Extrait à lire:
- - -

L’avant-projet de loi 2021 relative à la liberté d’association au Togo comporte 57 articles subdivisés en trois (3) chapitres comportant eux-mêmes pour le chapitre 1 deux (2) paragraphes, pour le chapitre 2 cinq (5) paragraphes et pour le chapitre 3 seulement un (1) paragraphe.
L’augmentation du nombre d’articles s’explique notamment par l’éclatement d’articles de l’avant-projet de loi de 2016 en plusieurs articles dans l’avant-projet de loi 2021.
En 2016 comme en 2021, les faîtières initiatrices de l’avant-projet n’ont pasimpliqué le groupe des 06. Le groupe Espace Civique à l’origine de la reprise du processus en 2021, n’a pas non plus pris l’initiative de consulter le G6 devenu G8.
En 2021, le G8 a rencontré des organisations de la société civile et syndicales, sur le processus de consultation de l’avant-projet de loi relative à la liberté d’association au Togo. Ces rencontres ont permis de constaterque la plupart des Organisations n’étaient pas au courant de l’existence de cet avant-projet de loi. Même au sein des faitières à l’origine de cet avant-projet de loi, plusieurs associations n’ont pas été consultées. Le G8 en conclut que la consultation des Organisations de la société civile sur cet avant-projet de loi n’a pas été inclusive.
La question que nous nous sommes posé en 2016 demeure. La loi de 1901 est-elle adaptée au contexte togolais ? Qu’impliquerait réellement une modification de cette loi ? La liberté associative en danger ?
III- NOTRE ANALYSE
Notre analyse porte sur le fondement juridique et moral du droit à la liberté d’association et d’expression, la transparence qui sous-tend le processus de modification de la loi 1901 en cours au Togo, les attentes comblées, nos inquiétudes et les défis à relever par rapport au processus d’adoption de l’avant-projet de loi.
3.1. Le fondement juridique
Le droit à la liberté d’association est garanti par les traités et conventions régionaux et internationaux relatifs aux droits humains auxquels le Togo est parti. Il est aussi inscrit dans la Constitution Togolaise, en son article 50 : « Les droits et devoirs, énoncés dans la Déclaration universelle des droits de l’homme et dans les instruments internationaux relatifs aux droits de l’homme, ratifiés par le Togo font partie intégrante de la présente Constitution. »
La déclaration de Philadelphie adopté par l’OIT en sa vingt-sixième session de mai 1944, proclame que « la liberté d’expression et d’association est une condition indispensable d’un progrès soutenu »
La liberté syndicale est explicitée dans plusieurs dispositions de la convention 87 de l’OIT dont entre autres, les articles 2, 3, 4 et 7 qui martèlent le caractère sacré et indispensable de la liberté d’association et d’expression.

- - -

Données de l’exercice:
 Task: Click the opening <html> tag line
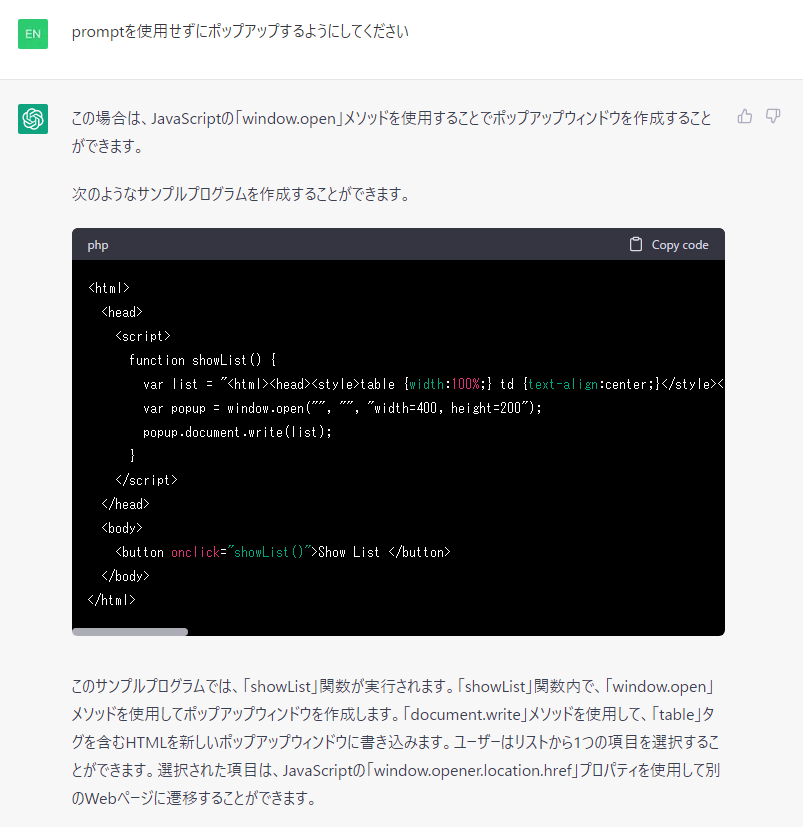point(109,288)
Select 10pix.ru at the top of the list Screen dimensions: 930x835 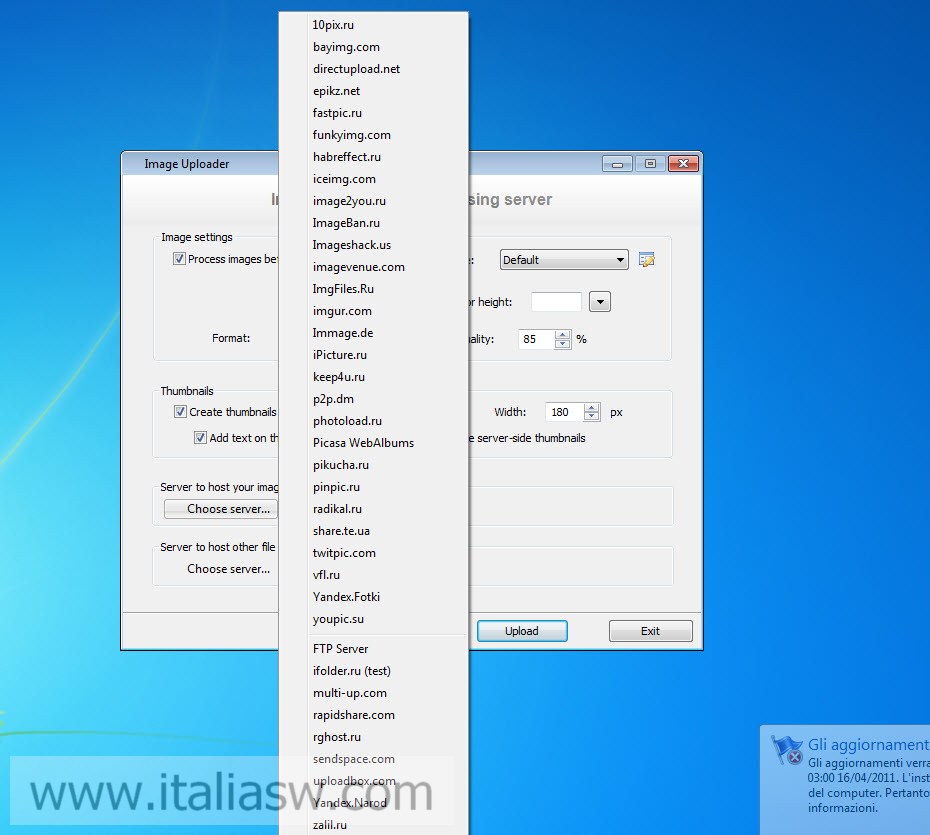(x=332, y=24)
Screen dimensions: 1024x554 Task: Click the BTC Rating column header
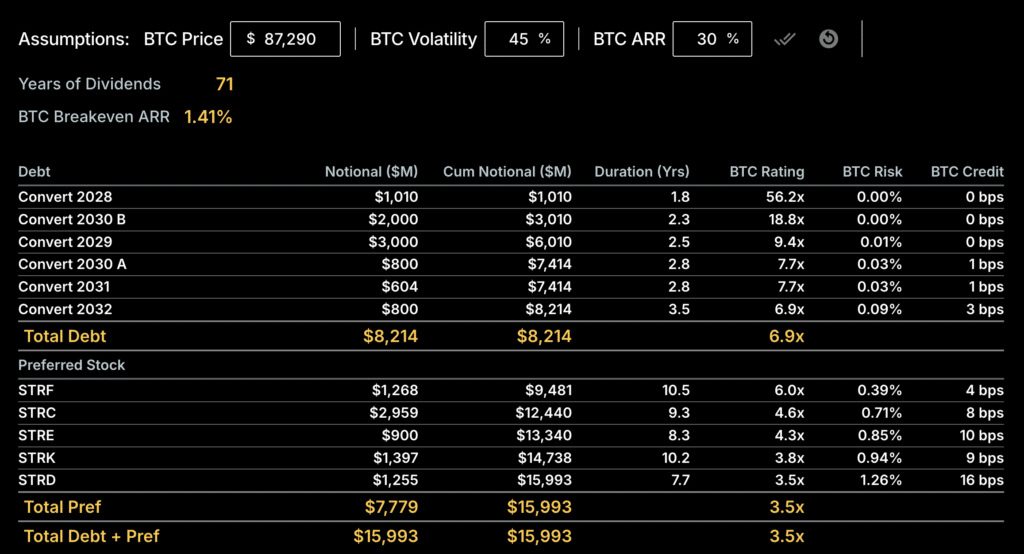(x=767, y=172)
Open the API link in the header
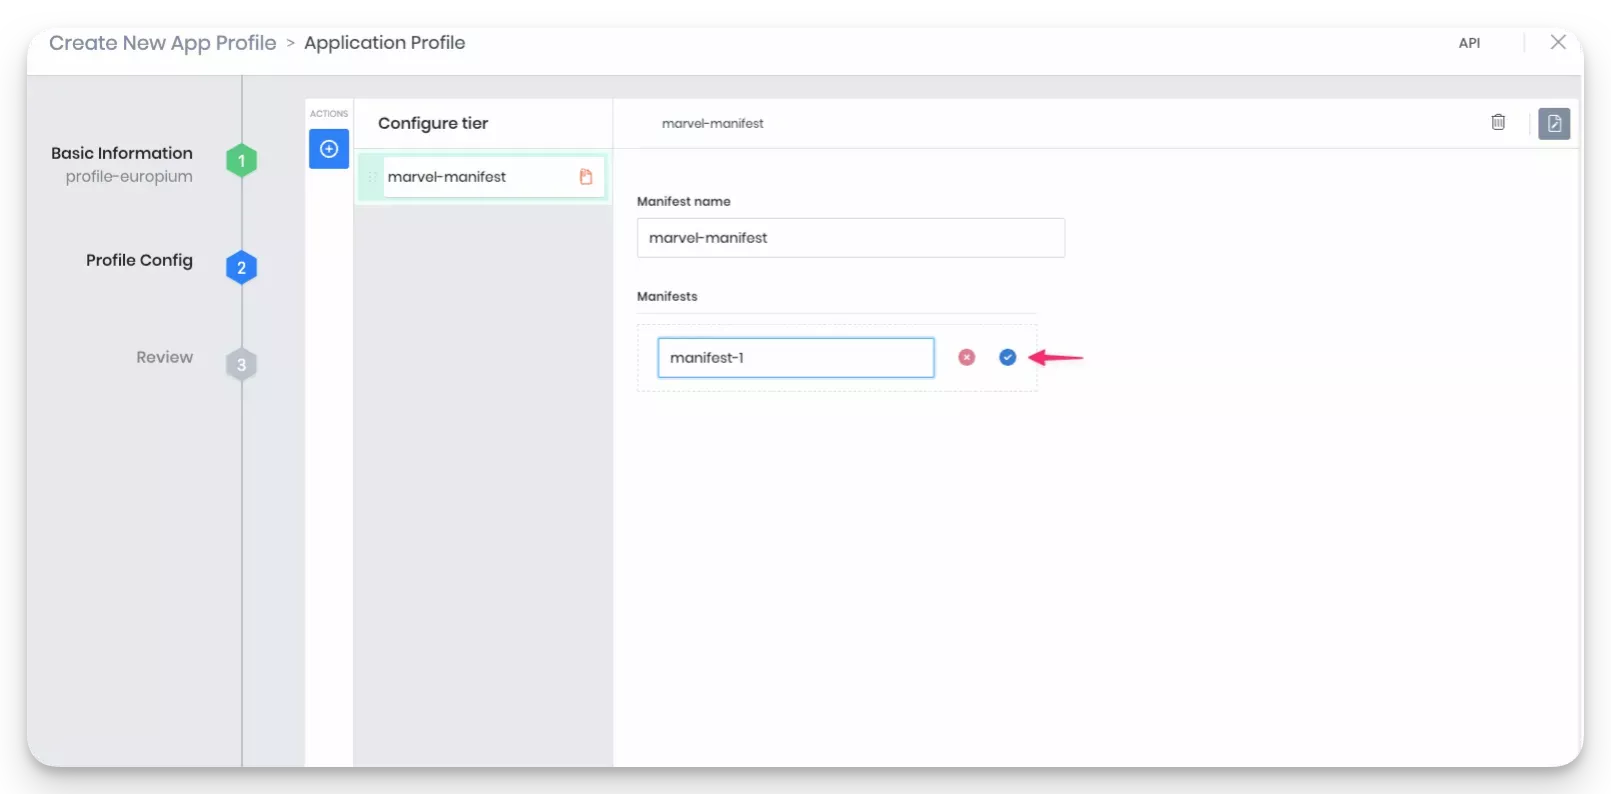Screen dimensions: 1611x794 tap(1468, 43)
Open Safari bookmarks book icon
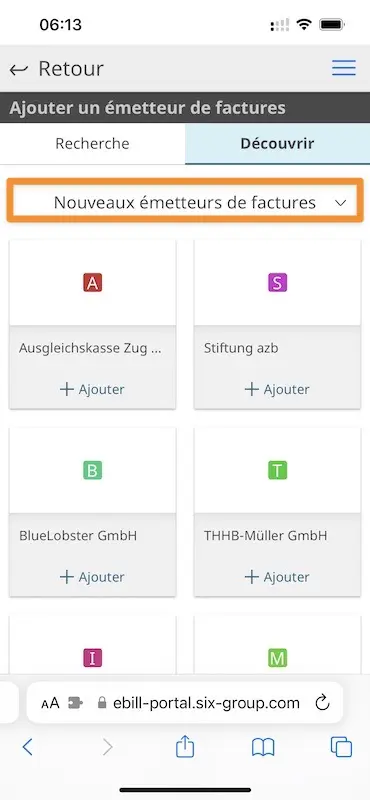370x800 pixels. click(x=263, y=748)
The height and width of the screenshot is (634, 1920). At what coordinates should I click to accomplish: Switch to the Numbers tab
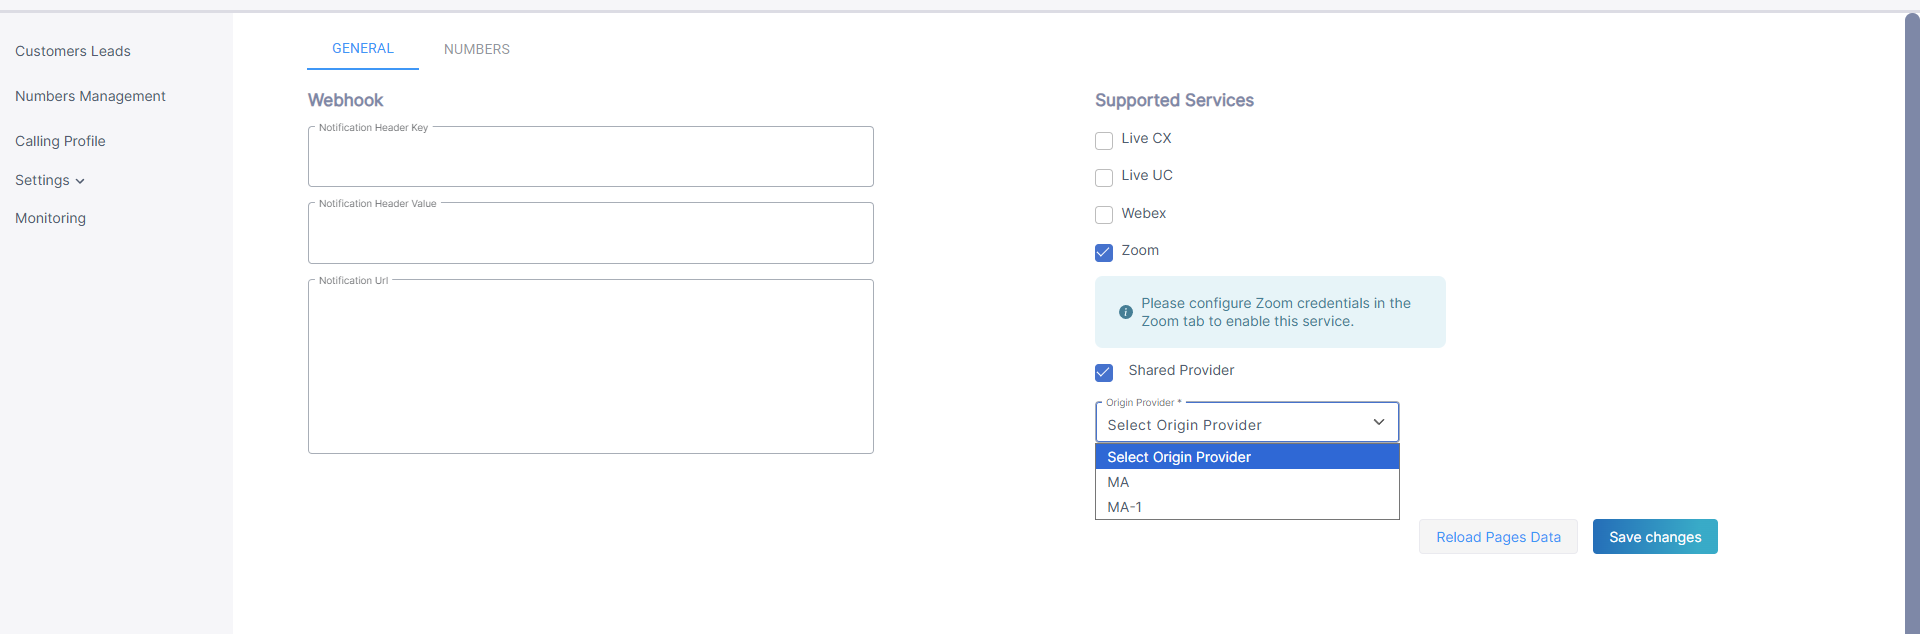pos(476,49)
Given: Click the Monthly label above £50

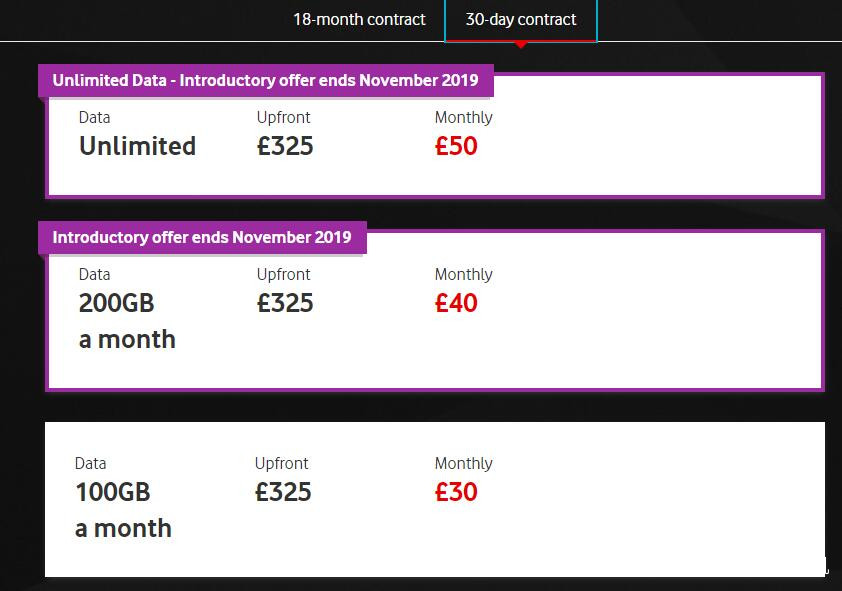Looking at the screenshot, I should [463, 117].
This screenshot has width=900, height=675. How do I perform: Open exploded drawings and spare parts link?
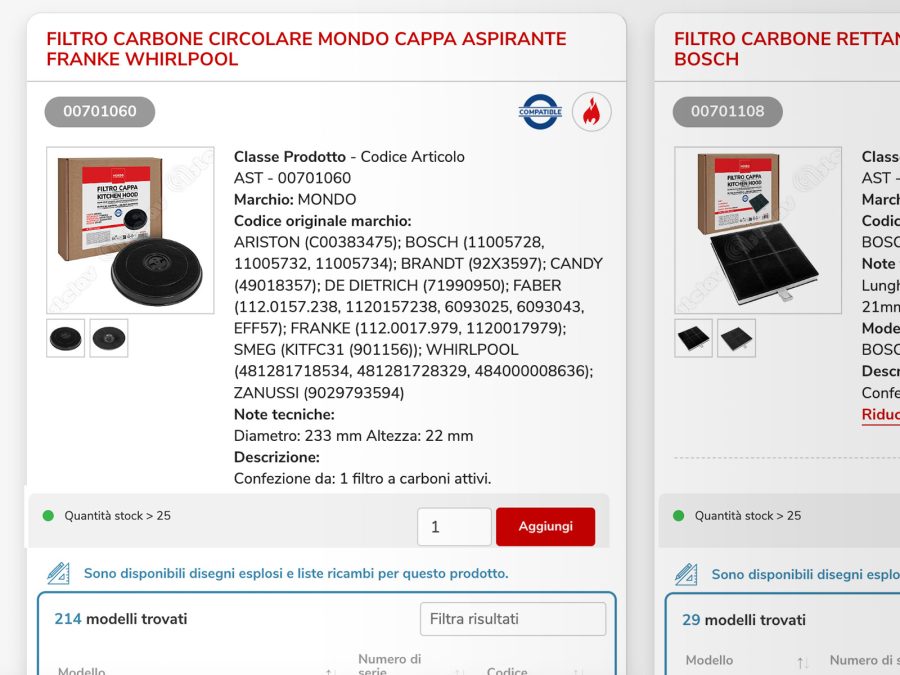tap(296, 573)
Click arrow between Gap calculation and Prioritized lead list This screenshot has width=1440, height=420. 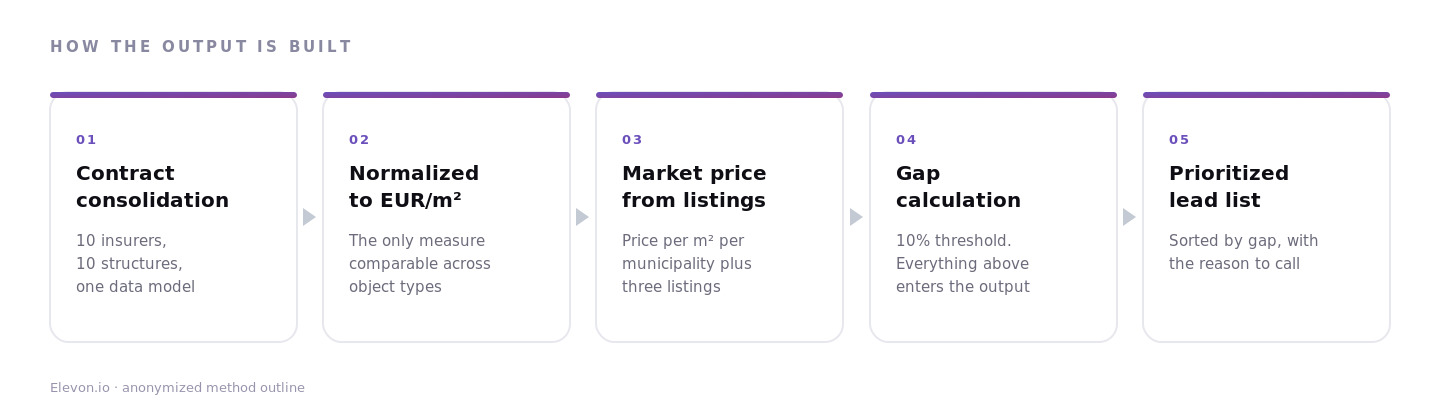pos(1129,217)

- - -

Consigne:
D’après l’extrait sur l’avant-projet de loi relative à la liberté d’association au Togo, répondez brièvement aux questions suivantes.
1. Combien d’articles compte l’avant-projet de loi 2021 ?
2. Quel article de la Constitution togolaise est cité ?
3. Par quelle organisation et lors de quelle session la déclaration de Philadelphie a-t-elle été adoptée ?

Solution:
1. Il compte 57 articles.
2. C’est l’article 50.
3. Elle a été adoptée par l’OIT, lors de sa vingt-sixième session, en mai 1944.